* **Instructions for the task**:
Count the lines below that include "foreign". Only the number should be given.

··········

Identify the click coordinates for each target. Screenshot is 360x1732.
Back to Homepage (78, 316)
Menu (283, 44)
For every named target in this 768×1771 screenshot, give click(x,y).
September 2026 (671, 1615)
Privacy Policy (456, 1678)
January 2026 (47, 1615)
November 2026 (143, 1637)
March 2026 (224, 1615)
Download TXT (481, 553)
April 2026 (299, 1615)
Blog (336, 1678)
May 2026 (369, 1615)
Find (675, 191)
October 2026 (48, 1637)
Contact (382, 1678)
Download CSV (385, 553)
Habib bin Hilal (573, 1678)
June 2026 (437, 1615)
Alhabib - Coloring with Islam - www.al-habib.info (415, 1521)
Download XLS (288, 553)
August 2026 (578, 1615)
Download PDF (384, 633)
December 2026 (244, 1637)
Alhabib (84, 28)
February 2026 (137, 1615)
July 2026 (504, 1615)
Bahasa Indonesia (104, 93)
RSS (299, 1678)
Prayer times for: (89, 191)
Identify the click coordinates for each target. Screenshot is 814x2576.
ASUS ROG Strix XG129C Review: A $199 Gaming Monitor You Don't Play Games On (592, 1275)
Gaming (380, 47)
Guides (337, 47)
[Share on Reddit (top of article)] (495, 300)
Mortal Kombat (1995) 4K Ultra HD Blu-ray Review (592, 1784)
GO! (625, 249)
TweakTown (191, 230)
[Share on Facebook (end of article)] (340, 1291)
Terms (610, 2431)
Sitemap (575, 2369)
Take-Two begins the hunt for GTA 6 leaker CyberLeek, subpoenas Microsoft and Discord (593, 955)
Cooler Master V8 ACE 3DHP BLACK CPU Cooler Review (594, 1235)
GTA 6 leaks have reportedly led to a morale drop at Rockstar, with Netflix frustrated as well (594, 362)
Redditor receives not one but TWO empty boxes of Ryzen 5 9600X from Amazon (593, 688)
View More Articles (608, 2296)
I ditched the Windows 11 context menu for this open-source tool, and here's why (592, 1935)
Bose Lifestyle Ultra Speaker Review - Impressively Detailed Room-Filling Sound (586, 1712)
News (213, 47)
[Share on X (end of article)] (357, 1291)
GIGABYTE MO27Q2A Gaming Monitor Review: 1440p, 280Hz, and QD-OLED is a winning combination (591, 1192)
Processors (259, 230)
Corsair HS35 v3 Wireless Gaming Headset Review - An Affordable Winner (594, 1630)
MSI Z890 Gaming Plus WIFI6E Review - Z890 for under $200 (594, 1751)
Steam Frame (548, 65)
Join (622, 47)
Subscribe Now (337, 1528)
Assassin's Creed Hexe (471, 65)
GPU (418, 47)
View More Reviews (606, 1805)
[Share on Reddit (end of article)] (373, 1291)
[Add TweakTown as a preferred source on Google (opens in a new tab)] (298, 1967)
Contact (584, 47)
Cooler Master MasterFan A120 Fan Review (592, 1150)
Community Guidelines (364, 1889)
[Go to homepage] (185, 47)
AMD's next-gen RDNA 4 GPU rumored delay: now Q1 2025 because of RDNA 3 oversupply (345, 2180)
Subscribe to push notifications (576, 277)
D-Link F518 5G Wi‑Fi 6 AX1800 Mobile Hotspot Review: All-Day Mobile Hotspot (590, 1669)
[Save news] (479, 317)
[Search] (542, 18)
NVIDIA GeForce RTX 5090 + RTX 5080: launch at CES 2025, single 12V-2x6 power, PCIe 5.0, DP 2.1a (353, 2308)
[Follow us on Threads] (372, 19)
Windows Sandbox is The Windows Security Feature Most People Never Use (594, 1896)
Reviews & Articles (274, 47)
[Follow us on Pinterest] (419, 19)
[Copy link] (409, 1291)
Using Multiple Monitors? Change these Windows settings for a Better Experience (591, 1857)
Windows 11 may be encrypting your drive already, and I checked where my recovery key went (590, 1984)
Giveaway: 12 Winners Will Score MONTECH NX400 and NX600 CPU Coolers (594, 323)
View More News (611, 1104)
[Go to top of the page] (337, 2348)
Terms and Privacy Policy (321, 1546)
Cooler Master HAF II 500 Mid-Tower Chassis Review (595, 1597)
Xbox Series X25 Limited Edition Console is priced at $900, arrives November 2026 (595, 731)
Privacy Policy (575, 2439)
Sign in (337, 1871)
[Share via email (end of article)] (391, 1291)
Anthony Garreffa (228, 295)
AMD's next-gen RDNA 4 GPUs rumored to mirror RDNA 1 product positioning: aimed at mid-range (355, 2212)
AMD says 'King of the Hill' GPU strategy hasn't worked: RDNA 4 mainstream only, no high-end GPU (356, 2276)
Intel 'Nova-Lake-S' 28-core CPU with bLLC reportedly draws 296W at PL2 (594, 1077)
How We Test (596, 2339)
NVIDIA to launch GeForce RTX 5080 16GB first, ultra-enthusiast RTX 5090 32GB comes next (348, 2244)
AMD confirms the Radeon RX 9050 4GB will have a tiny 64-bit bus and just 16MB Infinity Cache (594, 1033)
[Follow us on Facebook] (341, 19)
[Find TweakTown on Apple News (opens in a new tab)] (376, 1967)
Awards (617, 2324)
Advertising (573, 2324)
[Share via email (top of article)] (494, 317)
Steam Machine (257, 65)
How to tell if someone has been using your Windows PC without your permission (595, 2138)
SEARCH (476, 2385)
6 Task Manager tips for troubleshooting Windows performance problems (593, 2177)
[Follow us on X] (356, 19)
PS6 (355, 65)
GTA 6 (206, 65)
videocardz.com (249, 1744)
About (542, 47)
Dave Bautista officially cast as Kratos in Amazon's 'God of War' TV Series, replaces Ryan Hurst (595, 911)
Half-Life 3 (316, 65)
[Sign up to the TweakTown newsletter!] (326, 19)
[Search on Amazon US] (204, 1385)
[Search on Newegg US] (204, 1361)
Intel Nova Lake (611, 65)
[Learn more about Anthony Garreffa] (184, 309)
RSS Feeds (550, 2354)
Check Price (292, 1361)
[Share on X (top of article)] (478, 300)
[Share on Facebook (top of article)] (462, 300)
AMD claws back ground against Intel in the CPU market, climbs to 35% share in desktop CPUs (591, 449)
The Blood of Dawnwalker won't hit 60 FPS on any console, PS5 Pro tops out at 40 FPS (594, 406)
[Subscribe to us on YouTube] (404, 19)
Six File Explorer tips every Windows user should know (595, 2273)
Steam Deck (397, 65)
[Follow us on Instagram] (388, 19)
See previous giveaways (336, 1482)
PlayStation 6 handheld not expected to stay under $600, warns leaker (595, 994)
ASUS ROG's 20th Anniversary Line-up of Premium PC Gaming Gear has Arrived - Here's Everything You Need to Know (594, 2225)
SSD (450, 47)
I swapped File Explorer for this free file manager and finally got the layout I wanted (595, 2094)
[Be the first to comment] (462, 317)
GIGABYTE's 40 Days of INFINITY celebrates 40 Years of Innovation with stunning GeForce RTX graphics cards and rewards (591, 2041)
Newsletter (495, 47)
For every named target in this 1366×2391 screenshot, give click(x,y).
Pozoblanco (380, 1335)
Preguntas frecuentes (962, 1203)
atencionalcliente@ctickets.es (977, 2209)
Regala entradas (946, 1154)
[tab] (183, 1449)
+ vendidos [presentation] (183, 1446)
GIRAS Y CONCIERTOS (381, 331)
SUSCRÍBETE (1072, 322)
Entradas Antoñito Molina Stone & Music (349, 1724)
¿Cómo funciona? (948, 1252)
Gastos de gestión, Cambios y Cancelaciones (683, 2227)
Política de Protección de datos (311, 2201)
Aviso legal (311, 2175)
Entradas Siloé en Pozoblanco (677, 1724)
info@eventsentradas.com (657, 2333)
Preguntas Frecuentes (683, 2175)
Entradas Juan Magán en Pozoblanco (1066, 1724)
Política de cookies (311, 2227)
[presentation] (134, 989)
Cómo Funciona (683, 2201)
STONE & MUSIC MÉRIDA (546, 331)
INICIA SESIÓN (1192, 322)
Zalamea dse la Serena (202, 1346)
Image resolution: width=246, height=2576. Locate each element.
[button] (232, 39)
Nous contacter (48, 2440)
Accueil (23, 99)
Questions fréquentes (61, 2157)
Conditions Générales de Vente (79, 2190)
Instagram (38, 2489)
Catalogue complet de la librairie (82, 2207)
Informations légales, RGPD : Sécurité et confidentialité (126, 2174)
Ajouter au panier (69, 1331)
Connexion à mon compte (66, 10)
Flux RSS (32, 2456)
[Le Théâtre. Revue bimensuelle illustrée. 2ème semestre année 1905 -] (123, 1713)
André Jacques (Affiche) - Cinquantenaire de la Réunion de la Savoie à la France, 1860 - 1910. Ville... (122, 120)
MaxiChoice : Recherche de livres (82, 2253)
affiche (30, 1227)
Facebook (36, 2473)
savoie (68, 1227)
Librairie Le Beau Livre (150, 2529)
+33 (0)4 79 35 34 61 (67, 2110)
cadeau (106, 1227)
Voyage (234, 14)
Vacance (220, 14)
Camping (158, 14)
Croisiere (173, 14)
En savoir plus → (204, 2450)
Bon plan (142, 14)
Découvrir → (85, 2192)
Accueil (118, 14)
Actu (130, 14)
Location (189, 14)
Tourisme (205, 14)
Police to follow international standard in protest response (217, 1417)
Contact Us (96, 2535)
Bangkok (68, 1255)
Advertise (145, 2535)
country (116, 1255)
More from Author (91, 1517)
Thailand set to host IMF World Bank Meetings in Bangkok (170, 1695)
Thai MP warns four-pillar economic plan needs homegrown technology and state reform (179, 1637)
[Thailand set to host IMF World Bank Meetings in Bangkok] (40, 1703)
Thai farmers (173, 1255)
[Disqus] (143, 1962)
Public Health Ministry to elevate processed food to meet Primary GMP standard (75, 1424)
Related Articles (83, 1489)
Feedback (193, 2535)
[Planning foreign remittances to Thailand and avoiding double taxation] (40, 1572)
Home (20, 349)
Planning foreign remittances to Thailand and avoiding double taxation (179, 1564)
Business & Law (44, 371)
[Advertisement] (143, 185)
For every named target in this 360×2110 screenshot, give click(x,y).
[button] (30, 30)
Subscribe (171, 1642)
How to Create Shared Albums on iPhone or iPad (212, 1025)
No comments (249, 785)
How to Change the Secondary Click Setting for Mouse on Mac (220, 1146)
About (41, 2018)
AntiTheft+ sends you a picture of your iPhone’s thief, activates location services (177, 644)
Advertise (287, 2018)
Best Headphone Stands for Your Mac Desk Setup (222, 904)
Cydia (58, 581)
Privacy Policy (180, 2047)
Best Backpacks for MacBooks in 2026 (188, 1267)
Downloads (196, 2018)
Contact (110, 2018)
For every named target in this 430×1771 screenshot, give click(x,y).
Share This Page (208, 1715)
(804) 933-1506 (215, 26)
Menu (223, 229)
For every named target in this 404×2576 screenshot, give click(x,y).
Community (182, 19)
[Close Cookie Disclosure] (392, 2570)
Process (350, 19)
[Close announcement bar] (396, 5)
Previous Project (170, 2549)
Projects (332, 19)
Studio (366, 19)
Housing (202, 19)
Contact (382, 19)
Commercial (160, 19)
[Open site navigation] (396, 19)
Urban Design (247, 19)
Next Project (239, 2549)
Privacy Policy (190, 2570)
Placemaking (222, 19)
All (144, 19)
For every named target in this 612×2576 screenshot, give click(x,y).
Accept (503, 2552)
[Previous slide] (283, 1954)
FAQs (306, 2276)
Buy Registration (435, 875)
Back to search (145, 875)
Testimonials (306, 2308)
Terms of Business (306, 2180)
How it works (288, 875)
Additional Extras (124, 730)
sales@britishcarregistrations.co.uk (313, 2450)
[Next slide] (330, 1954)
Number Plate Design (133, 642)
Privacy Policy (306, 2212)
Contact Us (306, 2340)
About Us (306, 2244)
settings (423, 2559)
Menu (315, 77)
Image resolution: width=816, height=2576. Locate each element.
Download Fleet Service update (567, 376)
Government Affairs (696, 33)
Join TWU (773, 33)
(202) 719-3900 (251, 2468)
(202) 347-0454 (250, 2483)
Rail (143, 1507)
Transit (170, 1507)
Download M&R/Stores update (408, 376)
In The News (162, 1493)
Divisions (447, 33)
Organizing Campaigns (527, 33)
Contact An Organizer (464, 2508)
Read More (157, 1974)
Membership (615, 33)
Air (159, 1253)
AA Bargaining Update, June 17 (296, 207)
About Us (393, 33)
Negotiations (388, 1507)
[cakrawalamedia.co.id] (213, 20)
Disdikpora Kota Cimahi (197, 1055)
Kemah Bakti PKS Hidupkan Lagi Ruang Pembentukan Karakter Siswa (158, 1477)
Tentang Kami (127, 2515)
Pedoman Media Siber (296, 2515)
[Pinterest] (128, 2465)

··········

* **Reply to the task**:
2